In haste, but didn’t want to delay sending the letter for our friend Gauguin, you must have the address.

 2r:3
[sketch A]
notes
1. This letter (with letter sketch) to Gauguin is not known. Gauguin thanked Theo around mid-August 1889 for sending it: ‘I am very happy with your kind letter, and your brother’s. He is better, but it’s very relative, because having the strength to fight against his illness he is able to withstand it for a long time and yet to have relapses, like the intermittent fevers that are the hardest to cure. I shall write him a reply to his letter’ (Je suis très heureux de votre bonne lettre et celle de votre frère. Il va mieux mais c’est très relatif car ayant la force de lutter contre sa maladie il peut résister longtemps et avoir pourtant des reprises, comme les fièvres intermittentes les plus dures à guérir. Je vais lui écrire en réponse à sa lettre). See Gauguin lettres 1983, p. 109. In August 1889, Gauguin wrote to Bernard about the present letter: ‘Vincent has written to me, and sends you his regards. He’s assessing his state of illness, and I’m very much afraid it will last a long time. He’s still in the hospital’ (Vincent m’a écrit et vous dit bien des choses. Il raisonne son état maladif et j’ai bien peur que cela dure longtemps. Il est toujours à l’hôpital). See Gauguin lettres 1946, p. 163.
a. Read: ‘on verra’.
2. Wheatfield with sheaves and rising moon (F 735 / JH 1761 ). The sketch in the letter to Gauguin was made after the painting Reaper (F 617 / JH 1753 ).

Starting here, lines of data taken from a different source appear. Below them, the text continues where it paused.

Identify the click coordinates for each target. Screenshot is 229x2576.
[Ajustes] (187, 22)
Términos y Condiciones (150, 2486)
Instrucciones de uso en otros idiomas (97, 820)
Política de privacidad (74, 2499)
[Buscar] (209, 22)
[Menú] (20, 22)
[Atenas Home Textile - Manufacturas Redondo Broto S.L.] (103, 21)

3. Trees with ivy in the garden of the asylum (F 746 / JH 1762 ).
4. This ‘large study of an orchard’ which Van Gogh says he kept back (i.e. withheld from the consignment of paintings, see letter 789), was probably Orchard (F 511 / JH 1386 ). This canvas measures 72.5 x 92 cm. The canvas in the consignment, Orchard in blossom with a view of Arles (F 515 / JH 1683 ), depicts the same orchard. He calls it a ‘variation ... but quite a vague one’, because it is not a derivative but a free variation on the motif.
Pickvance also identified this ‘large study of an orchard’ as F 511, but said that this passage suggests that Van Gogh made a second version of it, F 512. This work, however, is not considered authentic and was not included in the catalogues raisonnés. Moreover, by ‘reworking’ Van Gogh must have meant ‘resume working on’ (namely the same work) and not ‘re-doing’ it in the sense of painting a second version. Cf. exhib. cat. New York 1986, p. 37; incidentally, on p. 296 Pickvance says, incorrectly, that F 511 is the enclosed ‘variation’. Dorn 1990, p. 467, adopts Pickvance’s identification.
5. Vincent had sent six drawings around 18 June (see letter 782), and on 2 July another eleven (see letter 784).
6. Before his appointment as medical director of the asylum at Saint-Rémy, Dr Peyron had worked as an eye doctor in Marseille; he might have known Monticelli personally, since the artist lived there. For Monticelli’s last years, see letter 603, n. 3.
7. Three cicadas (F 1445 / JH 1765). Cf. letter 638, n. 4.
b. Read: ‘ne pas croire’.
8. Theo’s last letter dated from 16 June (letter 781).